Bush is not a man who likes complexities. He has marked his foreign policy with a good versus evil rhetoric that has angered some world leaders, amused others and put off a few.
In the beginning, Osama bin Laden was evil and the good nations had to rally to fight him. If you weren't with the U.S. on this, you were against it.
China with its own problems of radical Muslim terrorists politely bought into that notion when Bush visited there last spring. The U.S. had whipped the Taliban and OBL as the White House likes call bin Laden, seemed out the picture anyway.
Admittedly in January, Bush had unexpectedly decided to identify three states, all of which had good relations and commerce (including weapons) with China, as an "axis of evil," North Korea, Iraq and Iran.
China's leaders were not pleased, but by the time Bush arrived in Beijing a few weeks later, he found an atmosphere of good fellowship. Jiang even promised to use his good offices with North Korea strongman Kim Jong Il to speed the idea of peaceful rapprochement between North and South Korea.
Fast forward to October. Bush has transferred his good and evil rhetoric to Iraq and Saddam Hussein claiming that the world must disarm him and topple his regime.
If the world doesn't rally around the administration, Bush warned the United Nations on Sept. 12, the U.S. would do the job itself. In preparation for an attack, the U.S. military has moved forces and supplies into areas around Iraq, to strengthen his point. Bush wants a tough, no nonsense resolution from the U.N. Security Council to underwrite military action if he needs it.
This was not good news for Beijing. It has supplied arms to Iraq, including reportedly fiber optics to rebuild an air defense system, and like Russia is unlikely to want to give the U.S. the right to wage war against Iraq. China and a whole raft of nations argue that disarming Iraq's alleged weapons of mass destruction are an arms control problem, not a military problem. China has a veto in the Security Council, where any resolution must pass.
Last week, the United States appeared to be making a deal on a U.N. resolution. The U.N. would vote for a resolution that demands that Iraq submit to U.N. inspections and give up its weapons of mass destruction. The U.S. agreed that the resolution would only warn Iraq of "severe consequences" should Saddam fail to comply. It sidestepped the debate of whether the United Nations needs to first authorize military action.
It looked like Bush was backing off of evil, but U.S. officials quickly maintained that if they decided to launch a war, they didn't need a resolution anyway.
Meanwhile, al Qaida, virtually dormant for a year, appeared to launch a wide-ranging terrorist campaign. A French super tanker was hit and set afire by an explosive laden small boat off of Yemen. U.S. Marines were attacked and one killed in Kuwait and a nightclub in the Indonesian resort of Bali was bombed killing more than 180 people, many of them Australians.

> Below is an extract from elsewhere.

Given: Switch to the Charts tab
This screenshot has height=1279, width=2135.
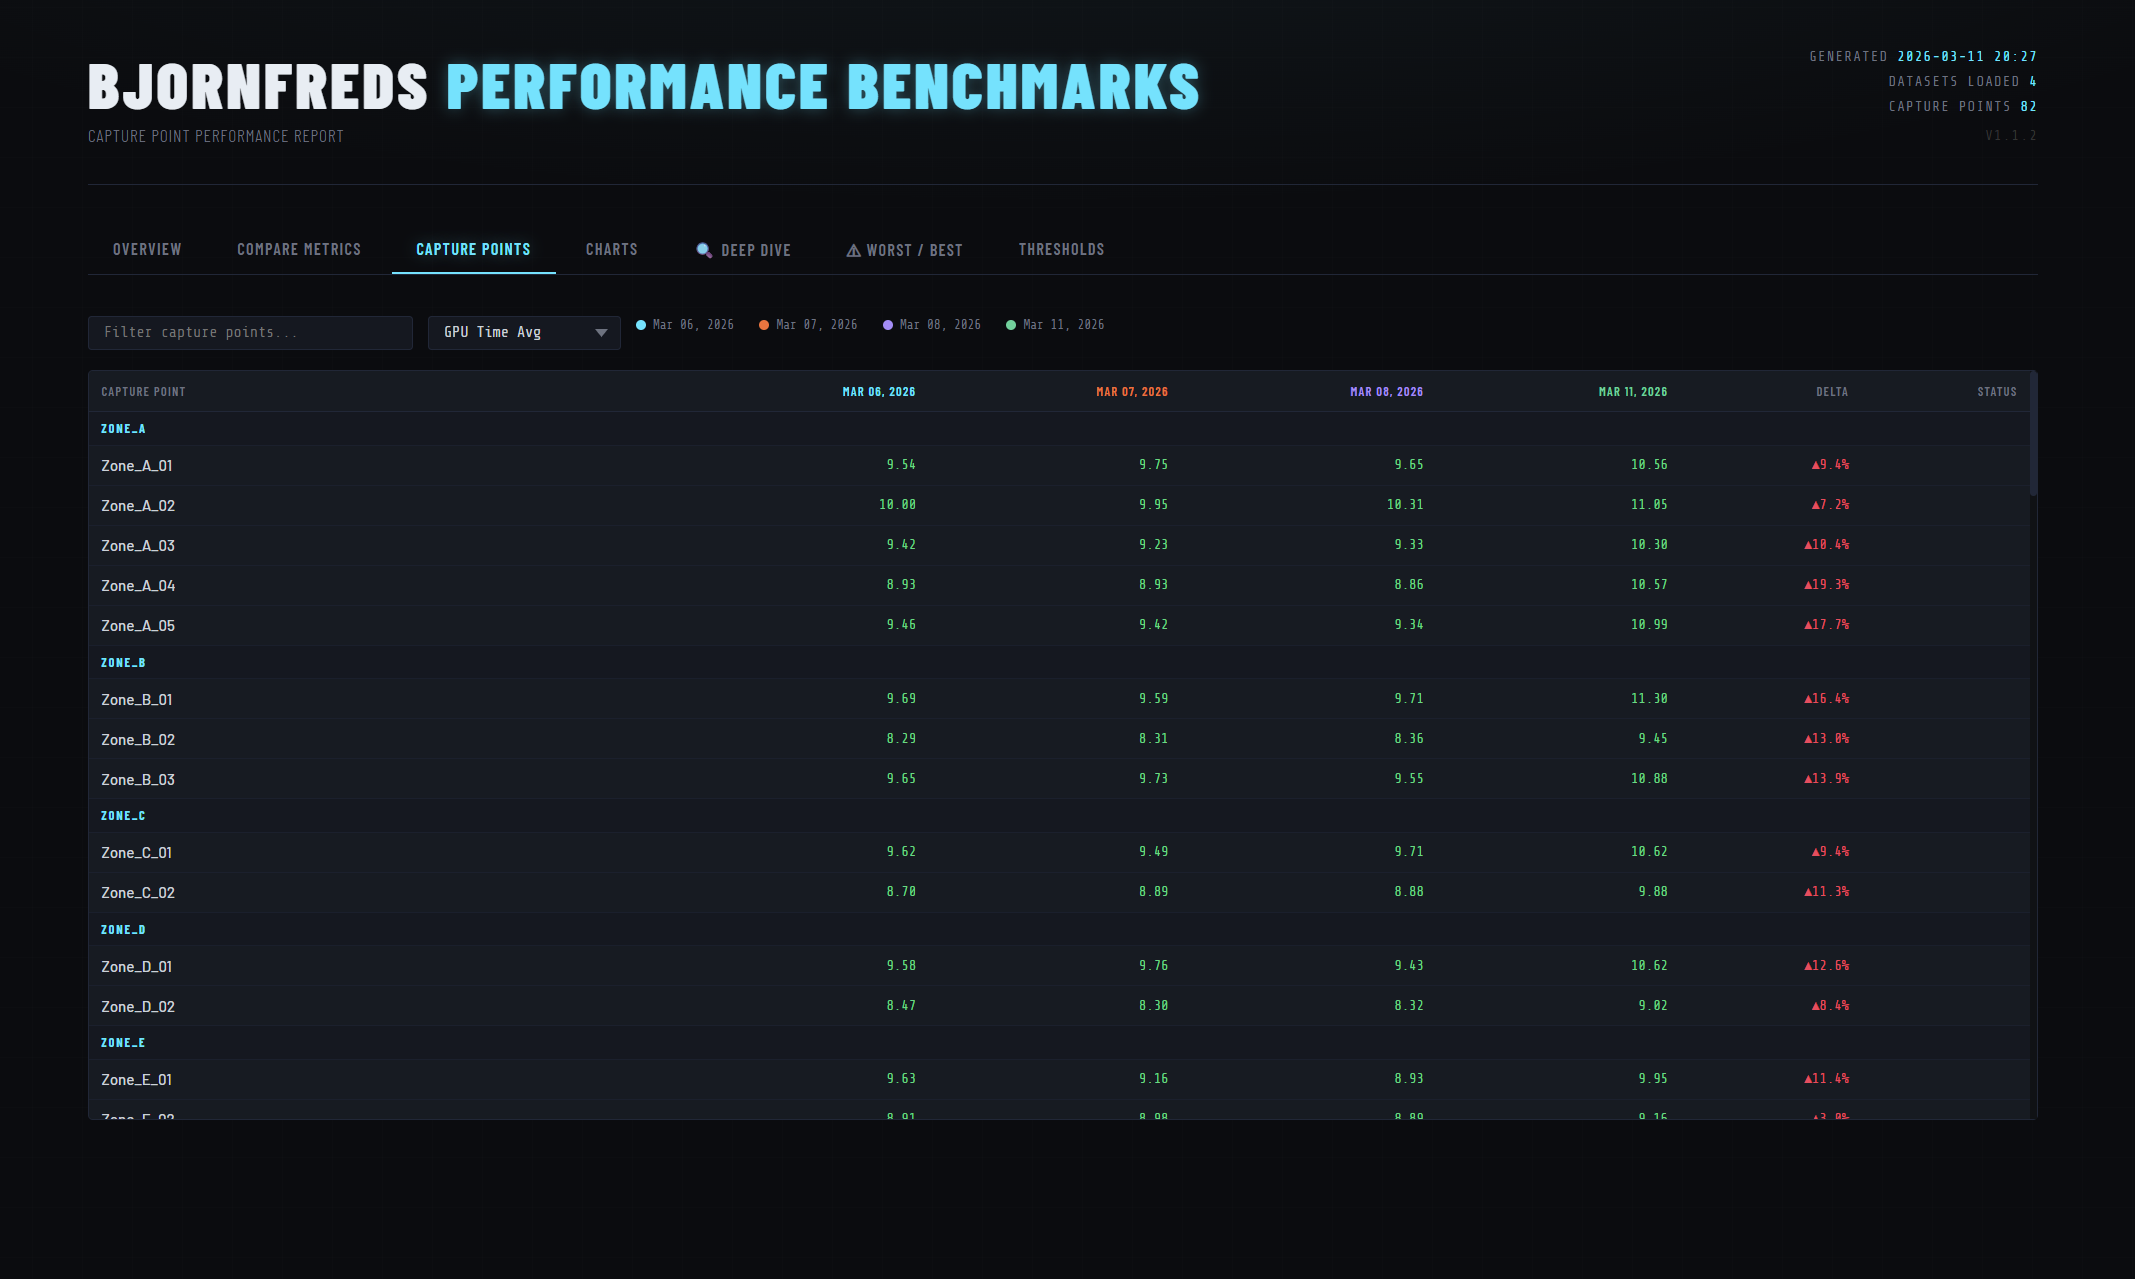Looking at the screenshot, I should point(611,249).
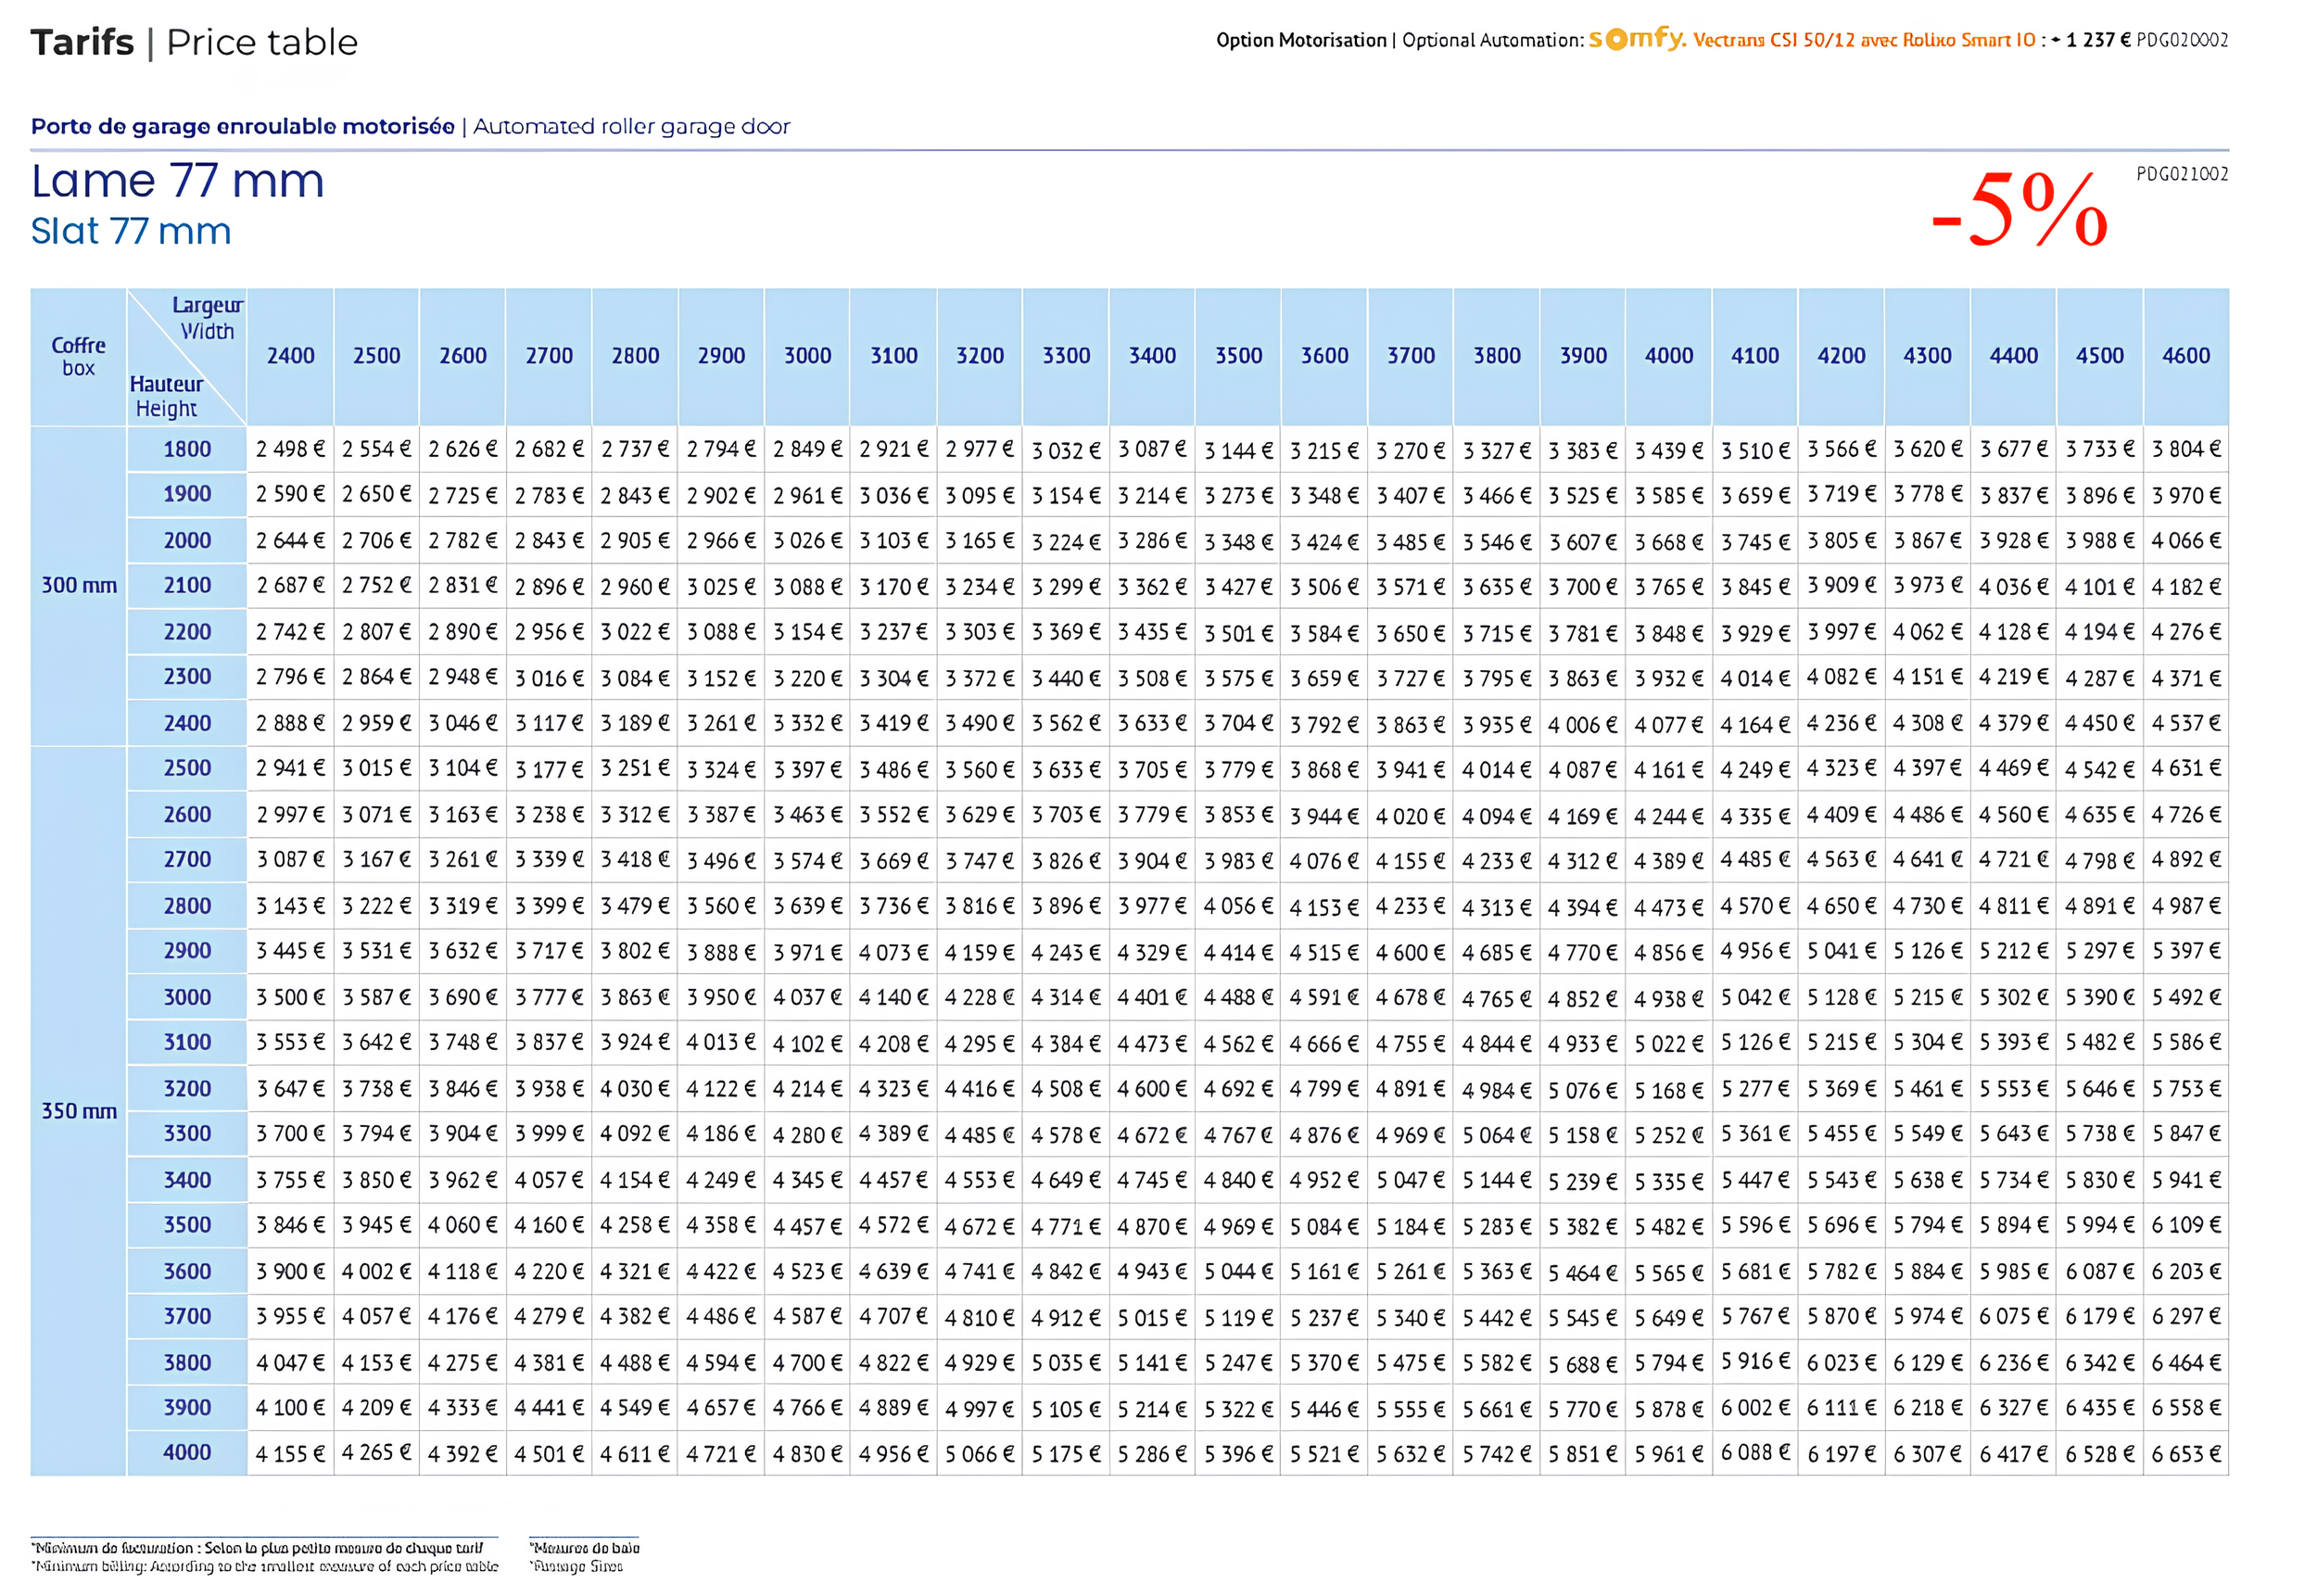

Bush is trying to persuade the Indonesian government to crack down on Muslim radicals.
On Thursday, the world learned that North Korea, once a major client state of China, had secretly been developing nuclear weapons, lying to the U.S. and several other nations and carrying it out with large numbers of Chinese and Russians in the country on various projects. Though no one accused Russia or China of complicity in the nuclear arms, it was hard to believe their intelligence services didn't know. Indeed many people in American intelligence services suspected North Korea was cheating.
The Bush administration quickly claimed this wasn't the same thing as Iraq and signaled that there would be no military action there. He's had a hard time with that position for several days because Kim Jung Il is certainly as bizarre as Saddam and has certainly mistreated a goodly number of his own people.
On Friday, The New York Times quoted American officials as saying that North Korea got the makings for the weapons from Pakistan, the U.S.'s key ally in the war in Afghanistan, in exchange for providing them with missiles. And North Korean missiles are another problem for Bush. The Asian arms merchant has developed far better delivery systems for its weapons than has Saddam Hussein. They can hit Japan, Taiwan and came pretty close to Alaska last year.
Until this month, Bush has relied in his foreign policy on the overwhelming military and economic might of the U.S. He has set out a position, from dropping Kyoto to the Anti-Ballistic Missile treaty, on a take it or leave it basis, relying on Secretary of State Colin Powell to make this as palatable as possible.
But now, U.S. changing its position in the U.N., may signal a new style: negotiation not ultimatums.